The bridge structure is a sleek helix-shaped steel truss system developed over a semi-elliptical cross-section in a single span of 126 metres. The deck is eight metres wide to accommodate pedestrian lanes on either side and a central bike lane separated by curbs.
The location of the bridge presented a design challenge that made structural steel the ideal solution. The Bow River at that point is about 120 metres wide and six metres deep. For environmental and safety reasons, an in-stream support pier was not an option. This meant the bridge would need to comprise a single 126-metre-long span. The site is also beneath the flight path of Calgary’s downtown heliport.

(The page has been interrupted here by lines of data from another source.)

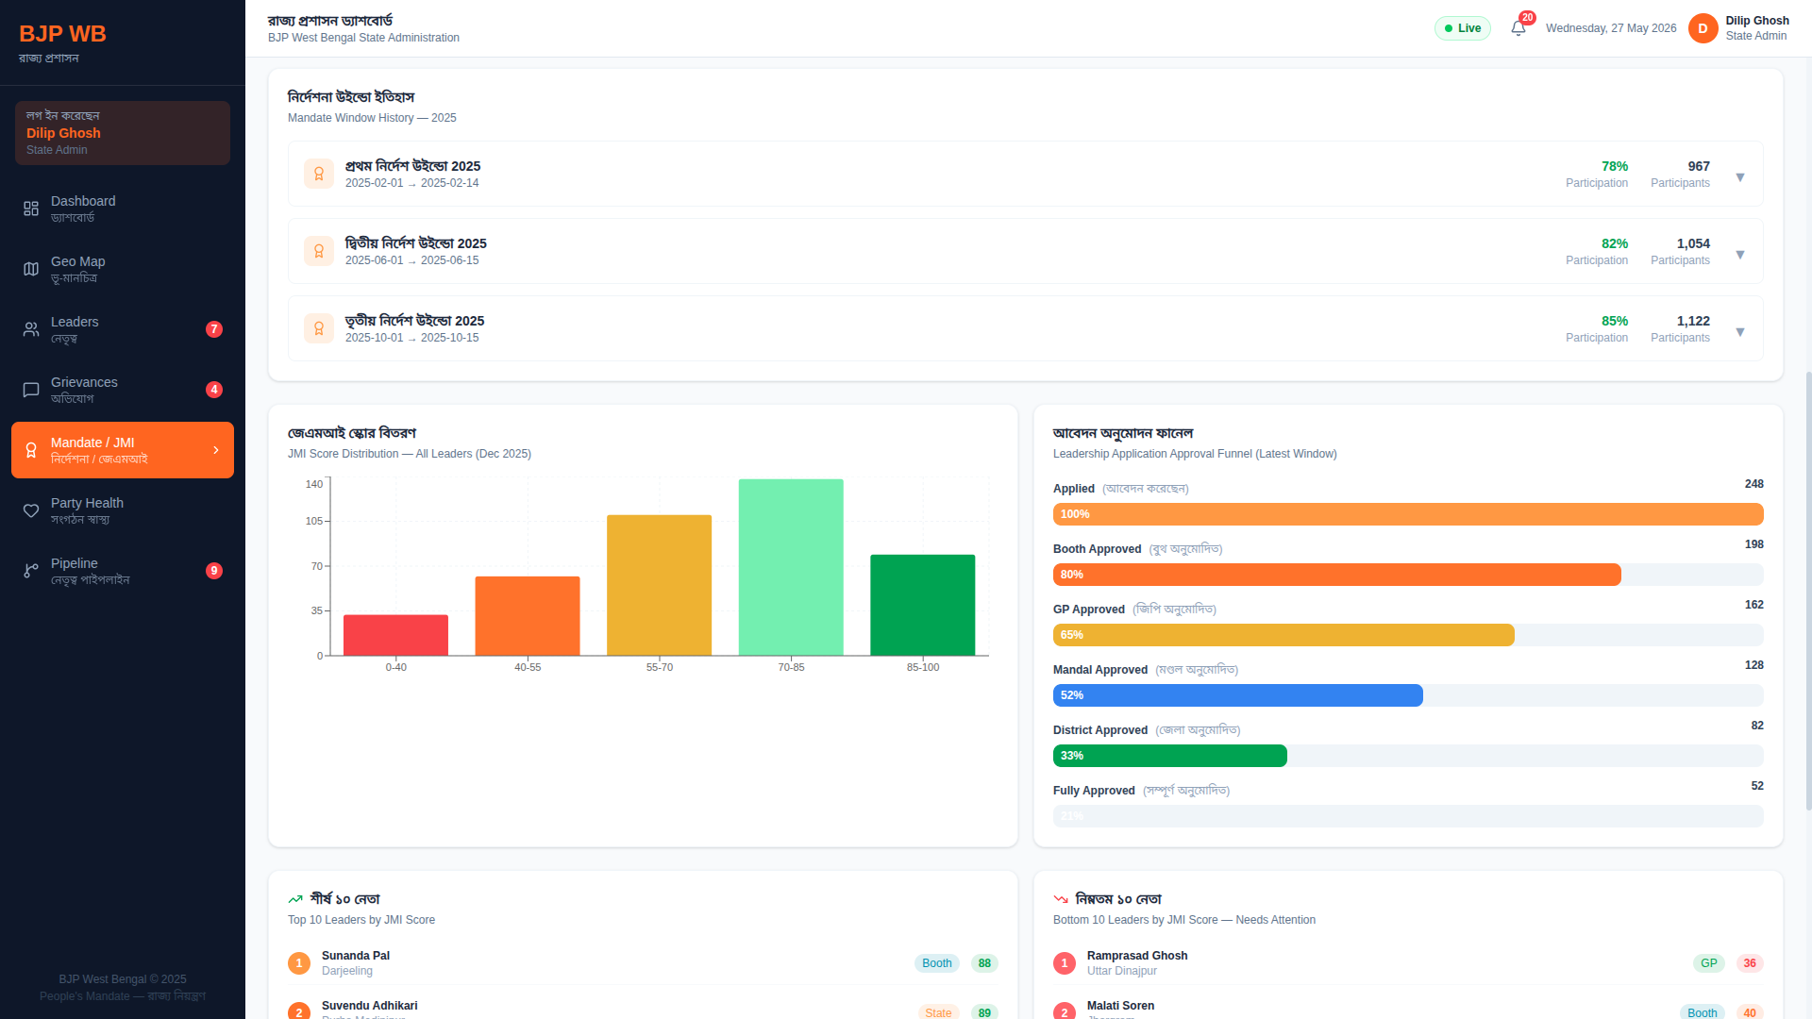1812x1019 pixels.
Task: Click the Geo Map icon
Action: pos(31,269)
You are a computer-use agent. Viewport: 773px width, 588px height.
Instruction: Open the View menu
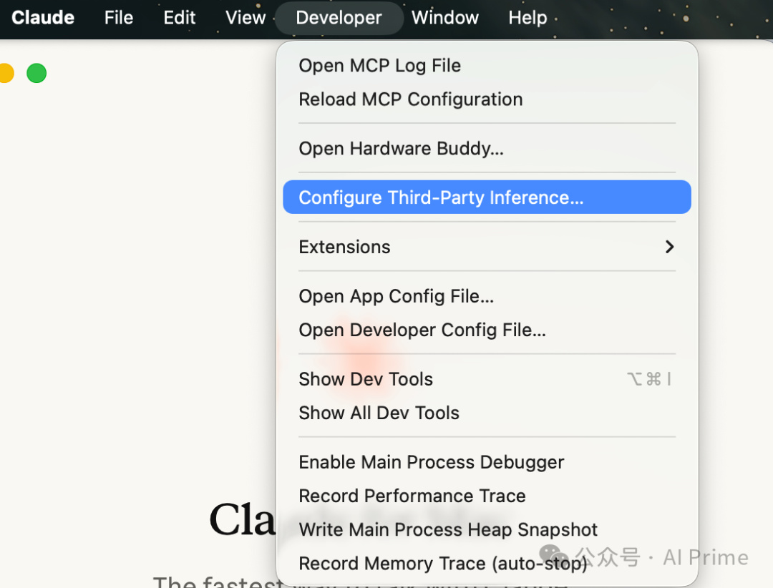tap(245, 18)
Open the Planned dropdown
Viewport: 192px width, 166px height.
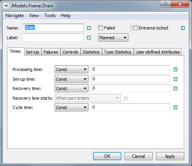coord(113,38)
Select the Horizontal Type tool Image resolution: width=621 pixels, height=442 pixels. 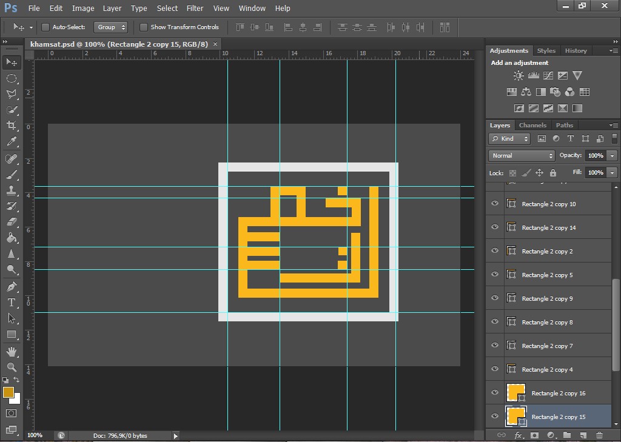point(12,303)
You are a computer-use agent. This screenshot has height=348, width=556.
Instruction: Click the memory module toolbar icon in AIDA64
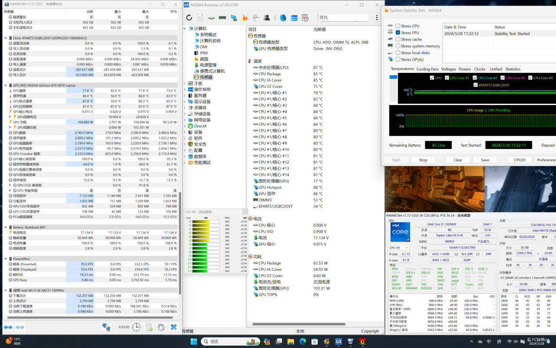(x=222, y=18)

Flight path restrictions, in combination with limitations due to the Bow River’s 100-year flood levels, squeezed the allowed structural depth of the bridge to a maximum of only 5.85 metres. Due to the challenging design criteria of a long span, wide bridge deck, and low structural depth, structural steel was chosen for its high strength-to-weight ratio.
The bridge structure is symmetrical along the centre of the deck section, with the two identical halves connected at the top and bottom chords. This symmetry and repetition in design elements allowed the bridge to be prefabricated in numerous manufacturing facilities and assembled in a single on-site shop. This process presented a major challenge for the assembly, says Project Manager Greg VanHalst, of Norfab Manufacturing Inc.

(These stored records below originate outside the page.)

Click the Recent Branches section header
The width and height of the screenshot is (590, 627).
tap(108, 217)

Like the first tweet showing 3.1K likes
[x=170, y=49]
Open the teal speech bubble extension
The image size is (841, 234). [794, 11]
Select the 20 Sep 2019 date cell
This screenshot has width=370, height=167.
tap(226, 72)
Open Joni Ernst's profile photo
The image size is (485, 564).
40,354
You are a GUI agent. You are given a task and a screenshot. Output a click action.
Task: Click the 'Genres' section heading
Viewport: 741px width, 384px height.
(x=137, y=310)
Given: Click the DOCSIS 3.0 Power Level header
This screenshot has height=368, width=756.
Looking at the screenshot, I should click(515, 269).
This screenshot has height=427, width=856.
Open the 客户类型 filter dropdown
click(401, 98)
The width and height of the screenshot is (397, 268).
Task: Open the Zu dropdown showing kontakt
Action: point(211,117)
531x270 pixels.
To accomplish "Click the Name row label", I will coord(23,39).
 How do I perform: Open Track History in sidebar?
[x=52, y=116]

“Probably the biggest challenge was taking the components that were prefabricated in Spain under European standards and ensuring that the work we did with them met Canadian standards,” VanHalst says. “When the prefabricated components arrived on site and we started to assemble them, it became clear that significant rework and weld repairs would be required to ensure the work we were responsible for would meet or exceed the project specifications. Welding alone went from 500,000 to over 1.5 million inches. In performing the assembly, additional manpower from Local 725 was added to maintain productivity, given the tight schedule requirements.”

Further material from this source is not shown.